Items stored from a collection:
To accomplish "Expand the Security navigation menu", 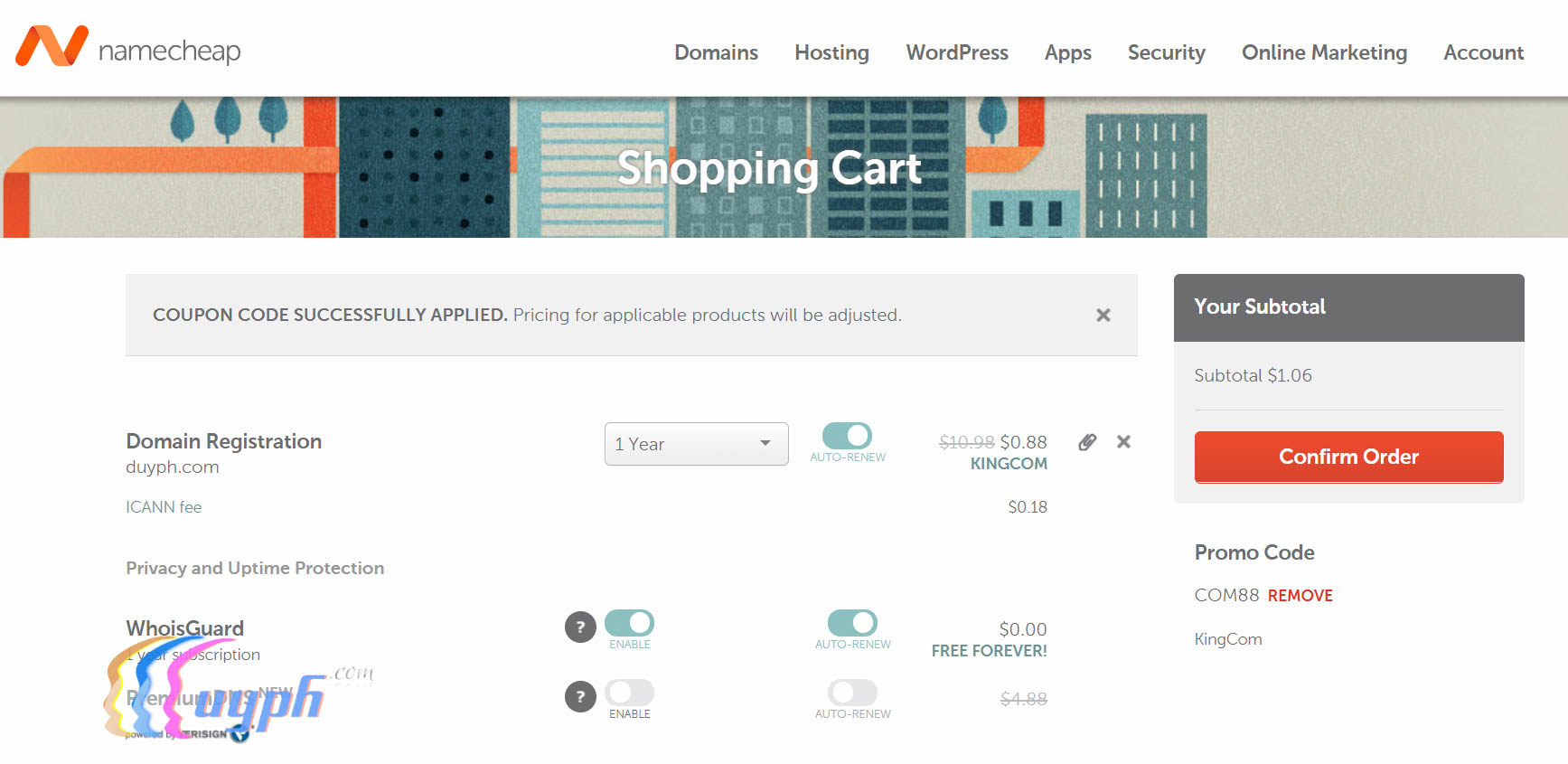I will click(x=1166, y=52).
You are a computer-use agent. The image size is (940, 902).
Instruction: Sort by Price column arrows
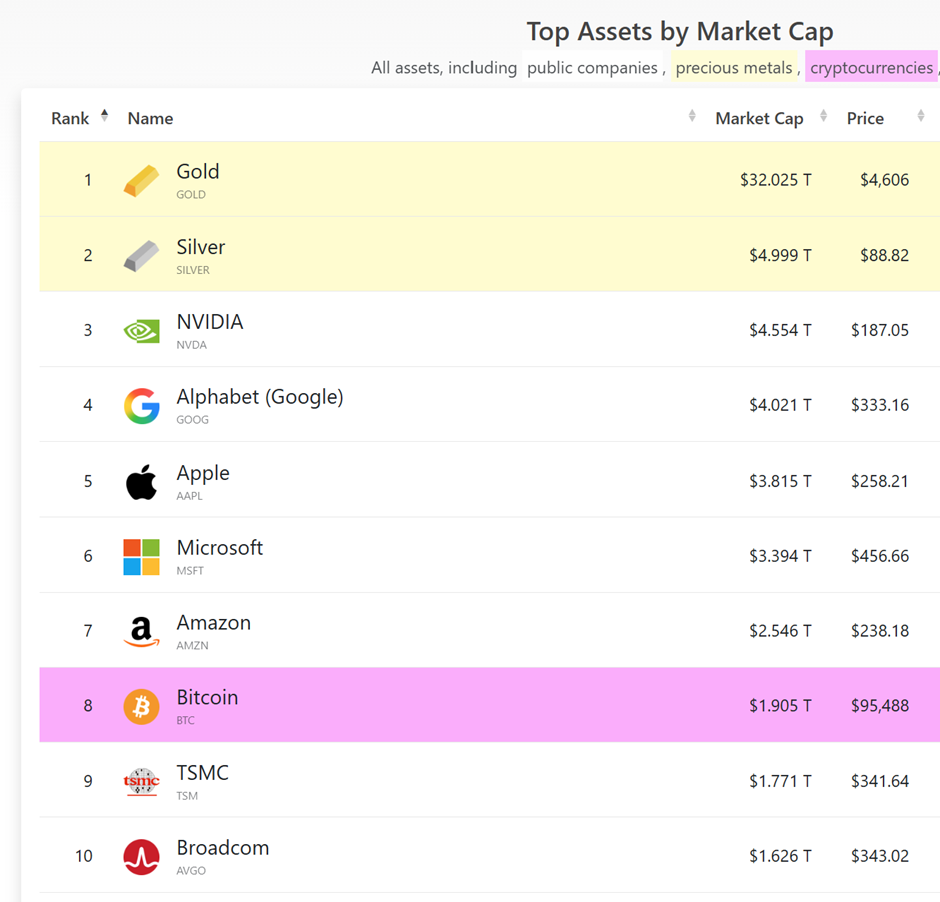920,117
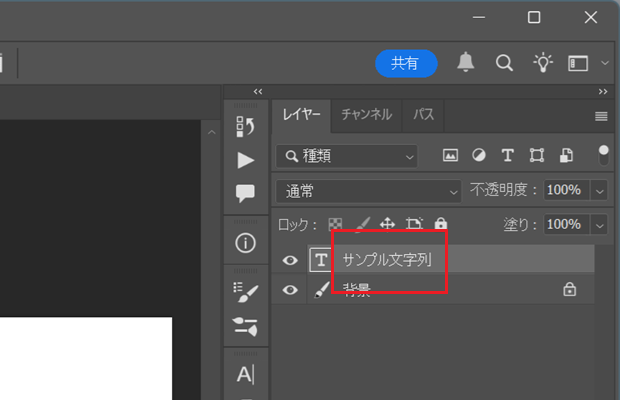Viewport: 620px width, 400px height.
Task: Filter layers by pixel layer icon
Action: coord(450,156)
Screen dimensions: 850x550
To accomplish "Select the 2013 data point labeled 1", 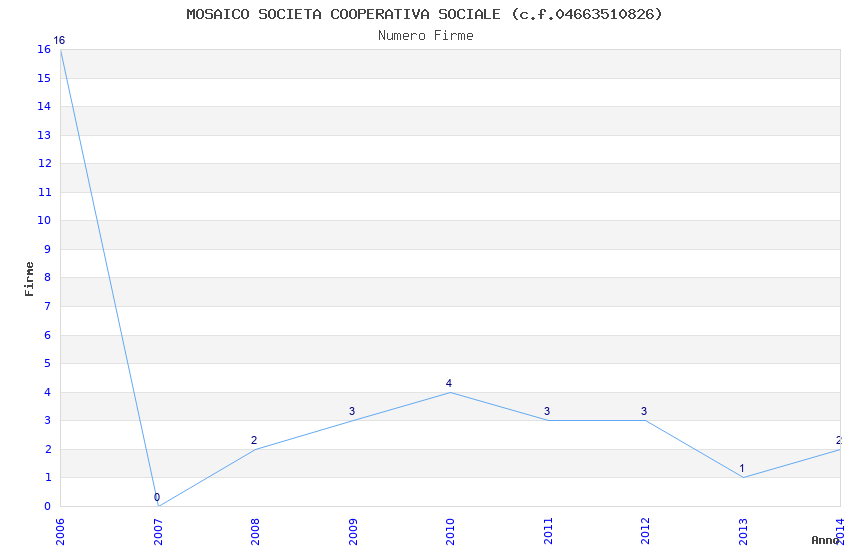I will [x=742, y=468].
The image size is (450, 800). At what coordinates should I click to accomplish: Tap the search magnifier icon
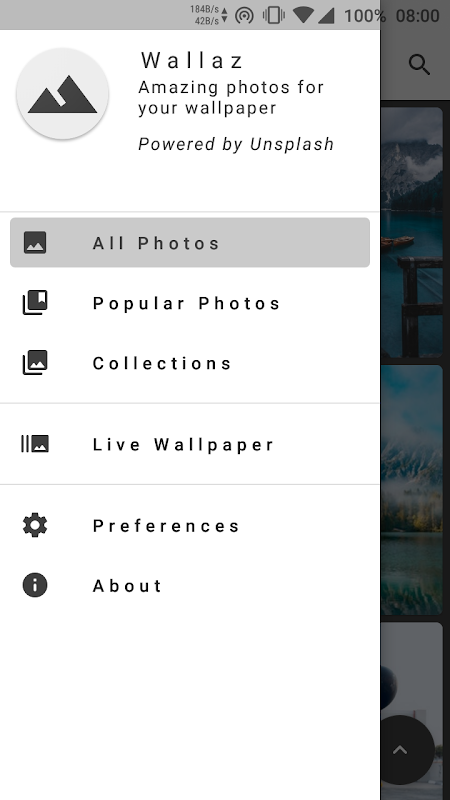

Exercise directions: Reproduce the material from the line with "You are a computer-use" to the line with "Action: coord(450,156)", switching "Price" to "Date" and changing nothing else. Leave the pictures out.

Correct result:
You are a computer-use agent. The image size is (940, 902).
Instruction: Sort by Date column arrows
920,117
Viewport: 620px width, 400px height.
Task: Filter layers by pixel layer icon
Action: coord(450,156)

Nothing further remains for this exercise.